25 mL of an aqueous solution of KCl was found to require 20 mL of 1M AgNO$$_3$$ solution when titrated using K$$_2$$CrO$$_4$$ as an indicator. What is the depression in freezing point of KCl solution of the given concentration?
(Nearest integer).
(Given: K$$_f$$ = 2.0 K kg mol$$^{-1}$$)
Assume 1) 100% ionization and 2) density of the aqueous solution as 1 g mL$$^{-1}$$

We have 25 mL of KCl solution titrated with 20 mL of 1M $$AgNO_3$$ solution. Given: $$K_f = 2.0$$ K kg $$mol^{-1}$$, 100% ionization, density of solution = 1 g/mL.

The reaction is: $$KCl + AgNO_3 \rightarrow AgCl\downarrow + KNO_3$$

Moles of $$AgNO_3$$ used = 0.020 $$\times$$ 1 = 0.02 mol.

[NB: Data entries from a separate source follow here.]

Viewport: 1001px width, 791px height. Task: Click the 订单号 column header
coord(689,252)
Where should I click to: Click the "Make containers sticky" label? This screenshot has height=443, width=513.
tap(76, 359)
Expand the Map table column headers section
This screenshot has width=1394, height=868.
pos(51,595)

Since the ratio is 1:1, moles of KCl = 0.02 mol.

Now, mass of solution = 25 $$\times$$ 1 = 25 g, and mass of KCl = 0.02 $$\times$$ 74.5 = 1.49 g. So the mass of solvent (water) = 25 - 1.49 = 23.51 g = 0.02351 kg.

The molality is:

$$m = \frac{0.02}{0.02351} = 0.8507 \text{ mol/kg}$$

For KCl with 100% ionization ($$KCl \rightarrow K^+ + Cl^-$$), the van't Hoff factor $$i = 2$$.

So the depression in freezing point is:

$$\Delta T_f = i \times K_f \times m = 2 \times 2.0 \times 0.8507 = 3.40 \text{ K}$$

Rounding to the nearest integer, the answer is $$3$$ K.